The following exercise will allow you to practise what you have learned so far in this unit.
Let $A$
be a sparse symmetric positive definite matrix of dimension $(N-1)^2\times (N-1)^2$
entered in MATLAB (for a given $N$
) by the function buildA
as follows:
function A=buildA(N)
dx=1/N;
nvar=(N-1)^2;
e1= ones(nvar,1);
e2=e1; e2( 1:N-1:nvar)=0;
e3=e1; e3(N-1:N-1:nvar)=0;
A=spdiags([-e1 4*e1 -e1],-(N-1):N-1:N-1,nvar,nvar)...

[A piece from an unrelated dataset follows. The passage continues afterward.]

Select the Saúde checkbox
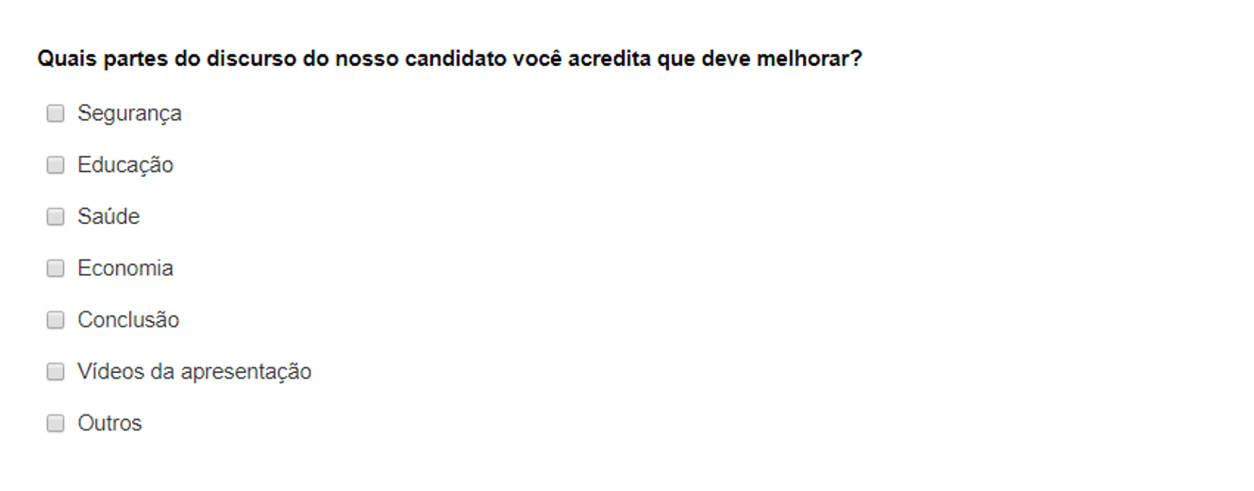This screenshot has height=491, width=1254. (56, 216)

+spdiags([-e3 -e2], -1: 2 : 1,nvar,nvar);
A=A/dx^2;
end
We will consider manipulation of the matrix $A$
, which will be used again in later exercises as the solution to the linear system containing this $A$
.
This corresponds to a finite difference solution to Poisson’s equation:
$$-\nabla^2u=f$$
on the unit square with zero Dirichlet boundary conditions.
Copy the function buildA
above into a new file buildA.m
in your current working directory.
Set $N=4$
and produce a spy plot of the matrix $A$
.
How many non-zero diagonals are there?
How many non-zero entries are there?
What is the determinant of $A$
when $N=4$
?
When $N=4$
, which entries of $A^{-1}$
are greater than 0.02?
For $N=4$
, check that $A$
is symmetric by producing a spy plot of $A-A^T$
: if $A$
is symmetric there should be no non-zero entries.
Check that $A$
is positive definite by looking at its eigenvalues: they should all be strictly positive.

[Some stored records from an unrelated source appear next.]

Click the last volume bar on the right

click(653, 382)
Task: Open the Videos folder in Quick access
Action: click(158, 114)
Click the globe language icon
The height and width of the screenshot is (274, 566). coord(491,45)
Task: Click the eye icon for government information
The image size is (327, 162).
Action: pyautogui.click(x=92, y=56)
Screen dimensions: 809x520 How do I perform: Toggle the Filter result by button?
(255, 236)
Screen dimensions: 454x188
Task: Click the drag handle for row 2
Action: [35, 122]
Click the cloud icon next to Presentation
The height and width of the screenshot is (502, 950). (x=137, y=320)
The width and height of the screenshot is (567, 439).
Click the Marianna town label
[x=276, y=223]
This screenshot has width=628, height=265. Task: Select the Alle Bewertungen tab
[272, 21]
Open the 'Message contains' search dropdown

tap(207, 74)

To create the spy plot of the matrix $A$
, use the MATLAB function spy(A)
.
From this we see that there are five non-zero diagonals.
Using nnz(A)
we see that there are 33 non-zero entries.
When $N=4$
, the MATLAB command det(A)
gives the determinant as 6.8961e+15.
Letting B=inv(A)
, the command [i,j]=find(B>0.02)
tells us that the entries (2,2), (4,4), (5,5), (6,6) and (8,8) are greater than 0.02.
The spy plot spy(A-A')
shows no non-zero entries.
Likewise, A-A'
yields All zero sparse: 9×9
.
Both tell us that $A$
is symmetric.
The command e=eigs(A,9)
tells us the eigenvalues are:
>> e=eigs(A,9)
e =
109.2548
86.6274
86.6274
64.0000
64.0000
64.0000
41.3726
41.3726
18.7452
and, hence, are all strictly greater than zero.
Here, by default, eigs(A)
only gives a subset of the eigenvalues, but we can force MATLAB to calculate all eigenvalues by specifying the number that we want: hence, eigs(A,9)
.
An $N\times N$
matrix will always have $N$
eigenvalues, although some may be repeated, as is the case here.